**CONSIGNE A:**
Dans le compte rendu de la biographie de Scott Moncrieff, remplacez « biographie » par « étude », puis recopiez le passage en partant de « Charles Kenneth Scott » et en allant jusqu'à « l'Italie de Mussolini. » inclus.

**PASSAGE EXTRAIT:**
-=-=-=-=-
Jean Findlay. Chasing Lost Time. The Life of C. K. Scott Moncrieff: Soldier, Spy and Translator. Chatto & Windus, London, 2014, 9780701181079
Analyse de notre contributeur, Mike Mitchell, prolifique traducteur (et auteur du livre Kyselak Was Here, sous le pseudonyme Michael Robin). Mike habite avec sa femme dans un hameau proche du village de Tighnabruaich, dans le comté d'Argyll, une région de l'ouest de l'Écosse. Traduction : Jean L.
Charles Kenneth Scott Moncrieff (1889-1930) est connu comme "le traducteur de Proust" et le prix britannique de traduction à partir du français s'appelle, à juste titre, le Prix Scott Moncrieff. Cette nouvelle biographie, Chasing Lost Time, due à son arrière petite-nièce, Jean Findlay, fait apparaître l'émergence progressive du traducteur en remontant à sa petite enfance, mais brosse aussi un chaleureux portrait de l'homme dans sa totalité: le soldat qui continue de croire à la noblesse de la guerre malgré le spectacle et la souffrance des effets d'un séjour prolongé dans les tranchées, l'homosexuel actif, à une époque où les "actes contraires aux bonnes mœurs" étaient poursuivis pénalement, le fervent converti au catholicisme, l'homme qui était au cœur de la vie littéraire du Londres des années 1920 et l'espion envoyé dans l'Italie de Mussolini.
-=-=-=-=-
**Entrées de pointage sur documents et captures d'écran:**
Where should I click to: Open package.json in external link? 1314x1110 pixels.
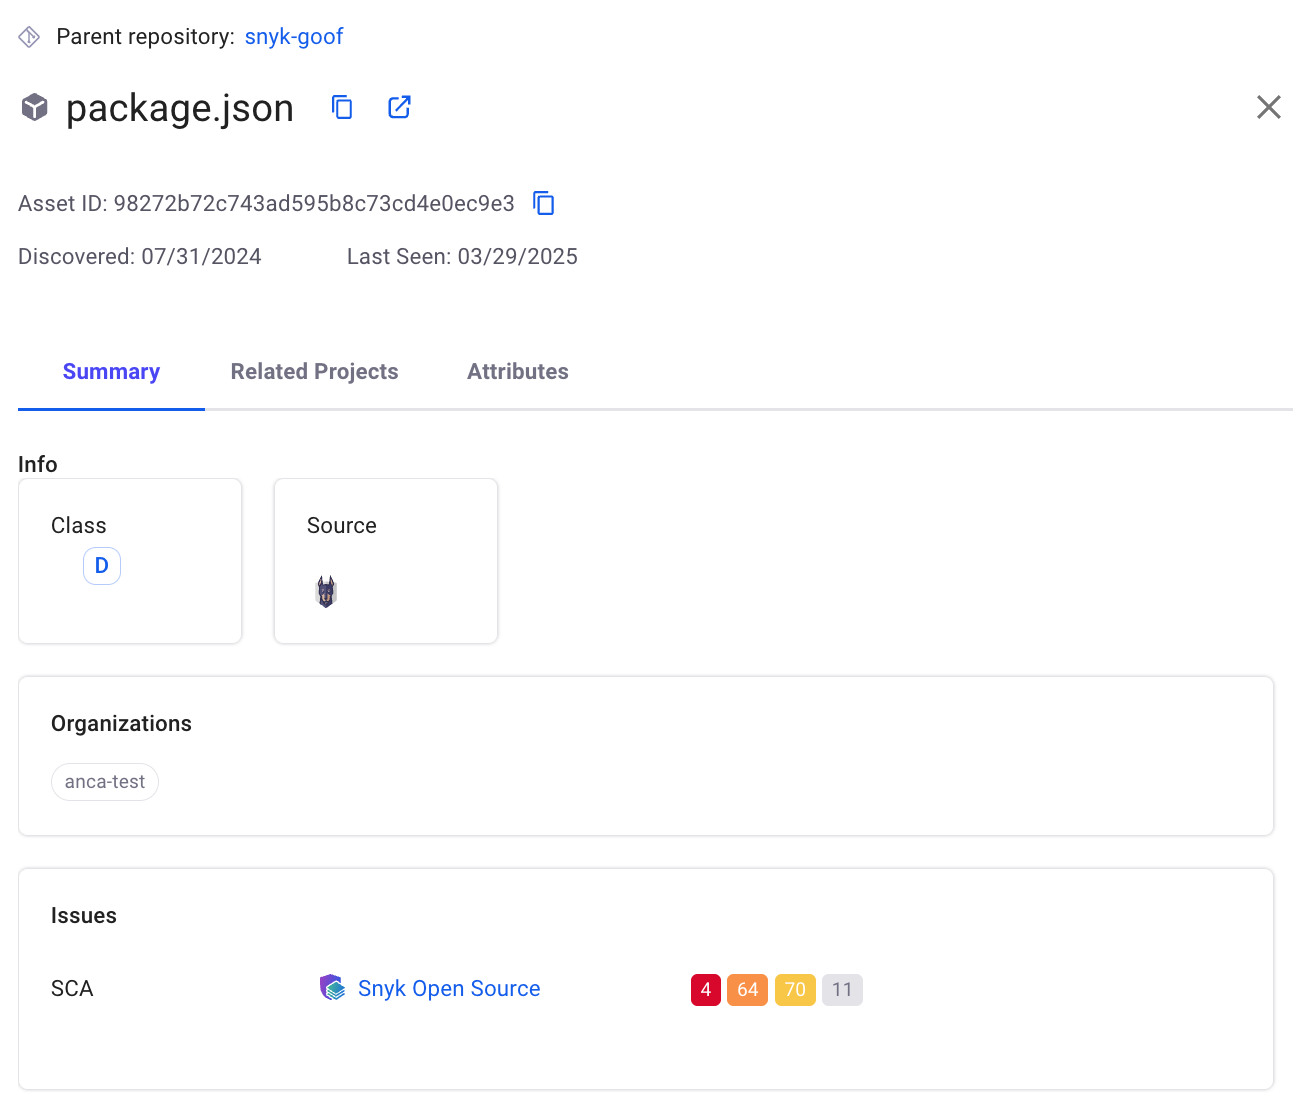[x=399, y=106]
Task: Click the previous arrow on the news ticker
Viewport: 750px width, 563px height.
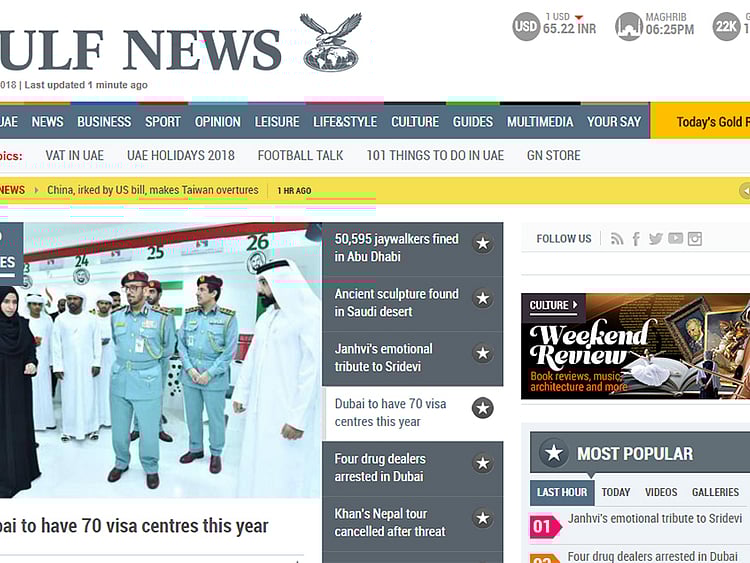Action: (744, 190)

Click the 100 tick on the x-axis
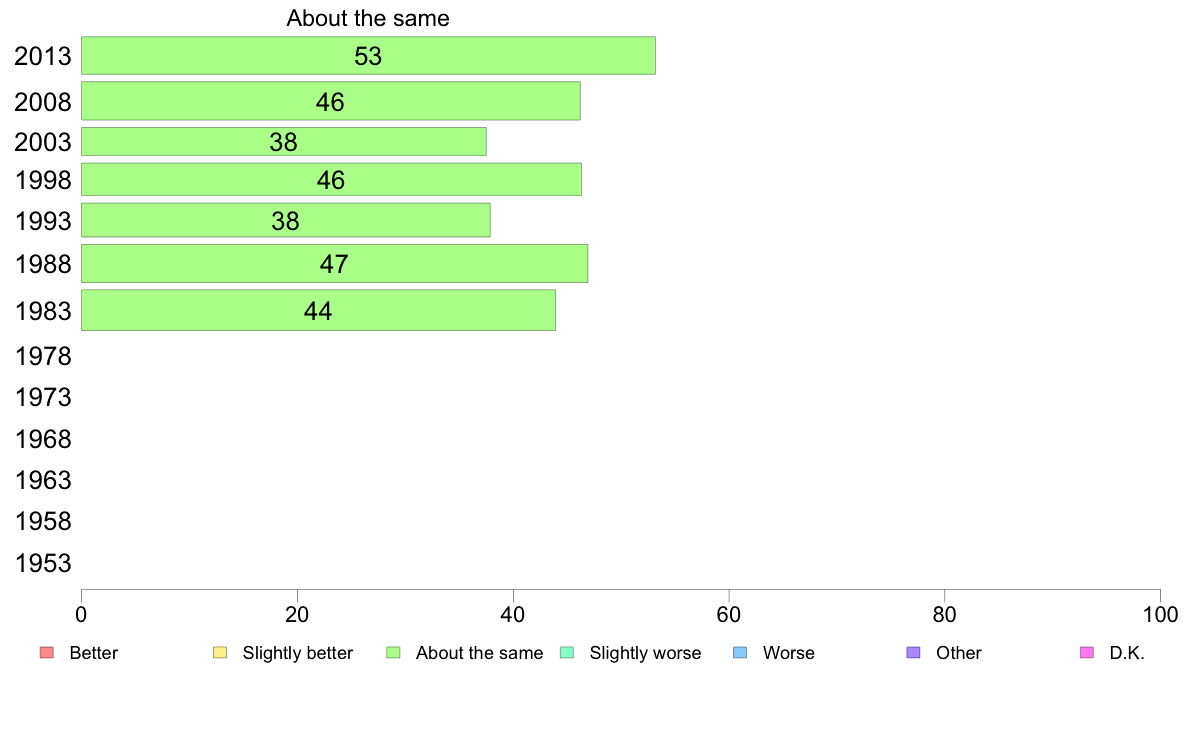[x=1160, y=613]
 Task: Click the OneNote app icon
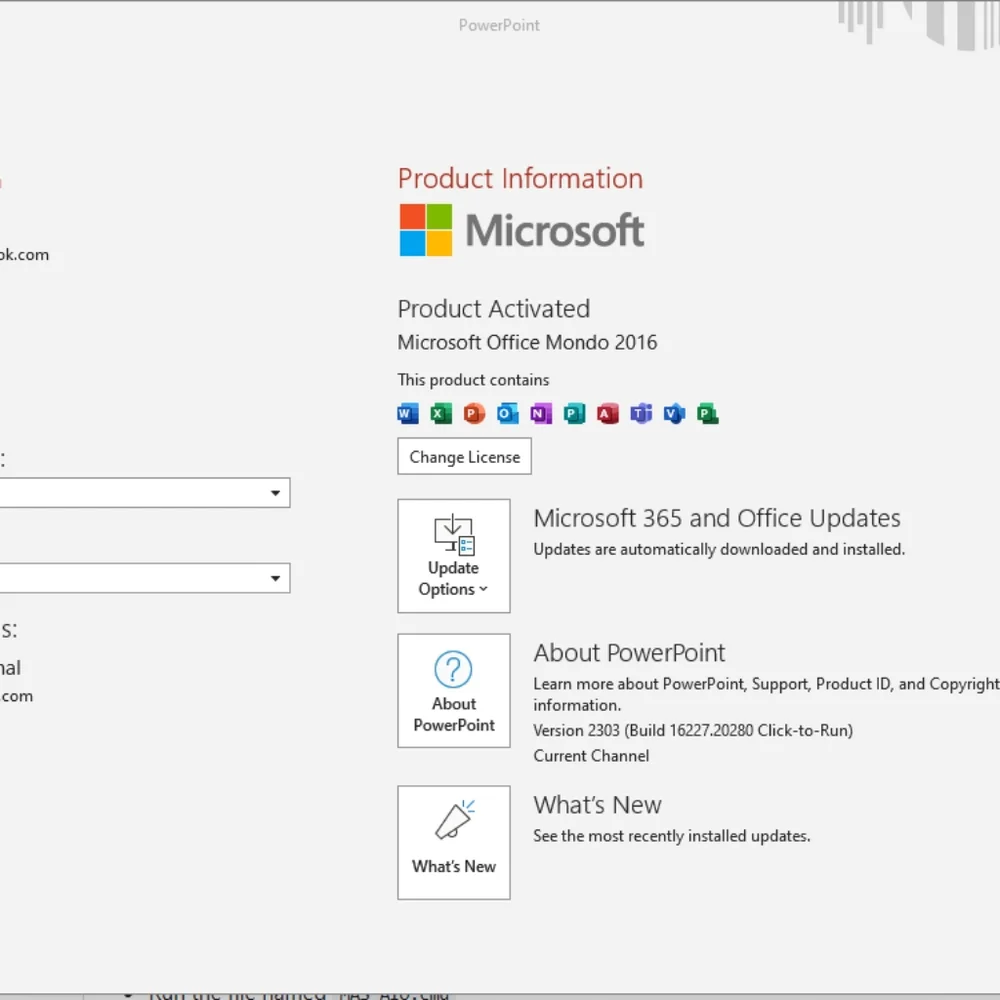pos(541,413)
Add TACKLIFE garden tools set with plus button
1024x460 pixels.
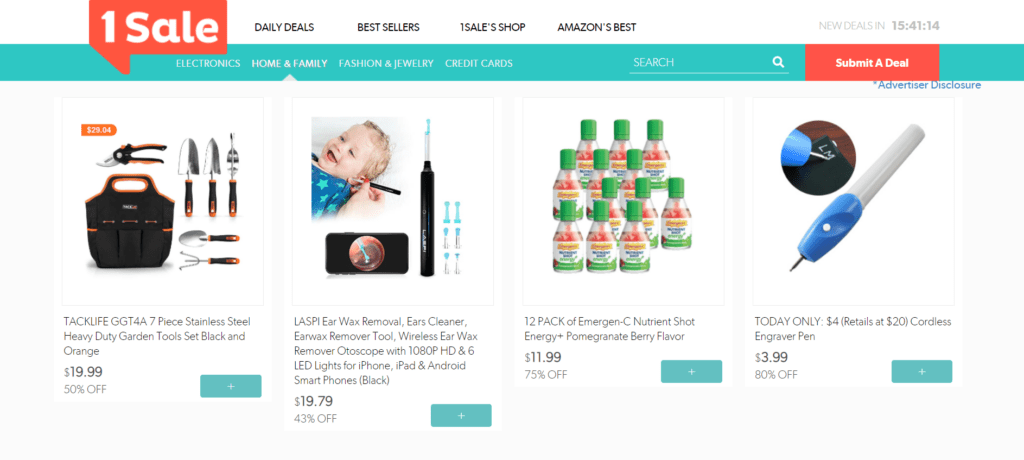point(231,386)
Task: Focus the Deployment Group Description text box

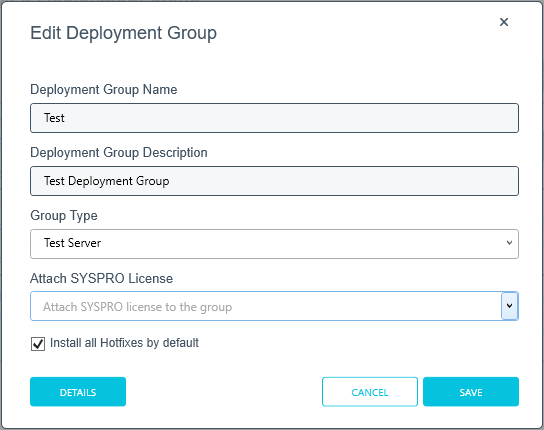Action: pos(274,181)
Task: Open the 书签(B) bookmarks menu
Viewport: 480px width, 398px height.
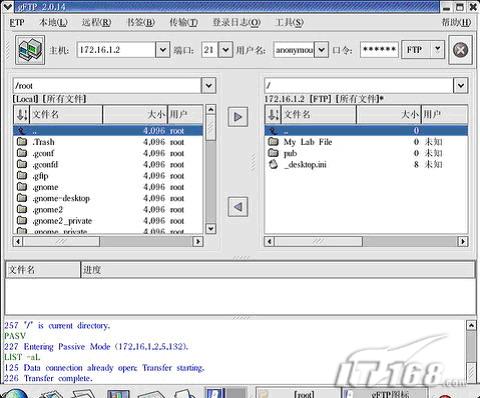Action: (x=141, y=23)
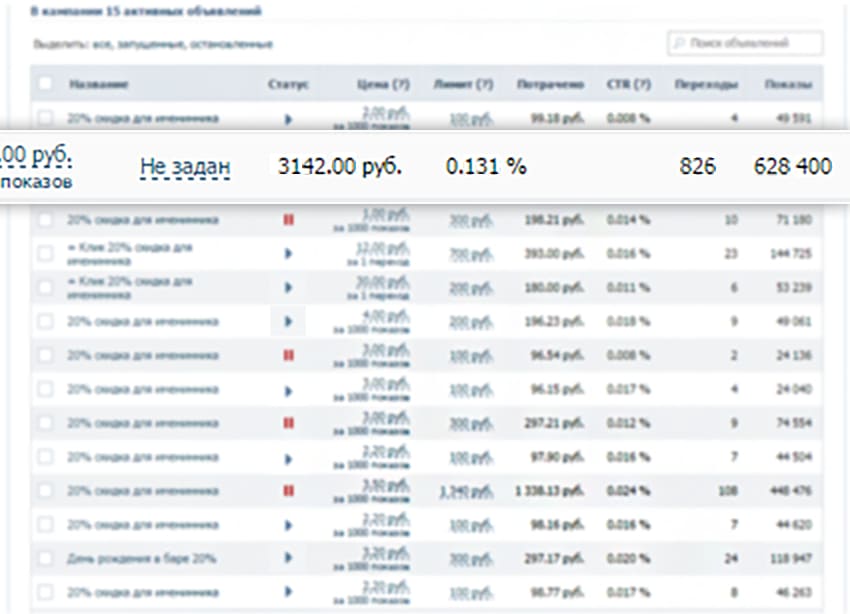Toggle the select-all checkbox in the table header

(45, 84)
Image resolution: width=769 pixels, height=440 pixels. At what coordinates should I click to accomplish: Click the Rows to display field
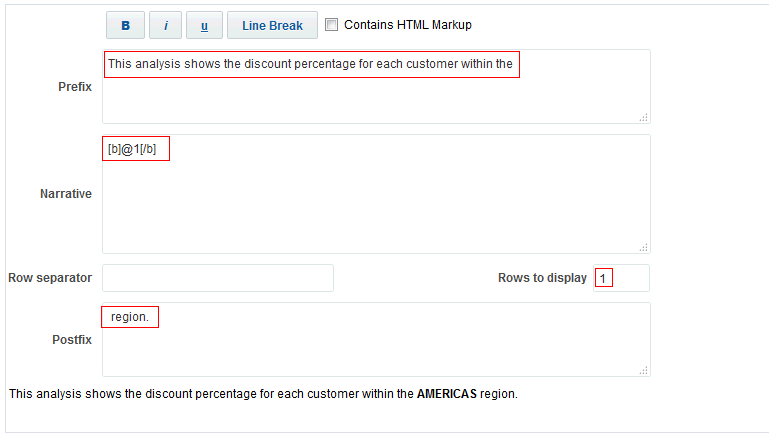point(621,278)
-=-=-=-=-
**CONSIGNE B:**
Extrayez des lignes ci-dessus toutes celles qui contiennent la chaîne « height ».

**CORRIGÉ A:**
Charles Kenneth Scott Moncrieff (1889-1930) est connu comme "le traducteur de Proust" et le prix britannique de traduction à partir du français s'appelle, à juste titre, le Prix Scott Moncrieff. Cette nouvelle étude, Chasing Lost Time, due à son arrière petite-nièce, Jean Findlay, fait apparaître l'émergence progressive du traducteur en remontant à sa petite enfance, mais brosse aussi un chaleureux portrait de l'homme dans sa totalité: le soldat qui continue de croire à la noblesse de la guerre malgré le spectacle et la souffrance des effets d'un séjour prolongé dans les tranchées, l'homosexuel actif, à une époque où les "actes contraires aux bonnes mœurs" étaient poursuivis pénalement, le fervent converti au catholicisme, l'homme qui était au cœur de la vie littéraire du Londres des années 1920 et l'espion envoyé dans l'Italie de Mussolini.

**CORRIGÉ B:**
Viewport: 750px width, 563px height.
Viewport: 480px width, 398px height.
Image resolution: width=769 pixels, height=440 pixels. At what coordinates should I click to accomplish: Click the Rows to display field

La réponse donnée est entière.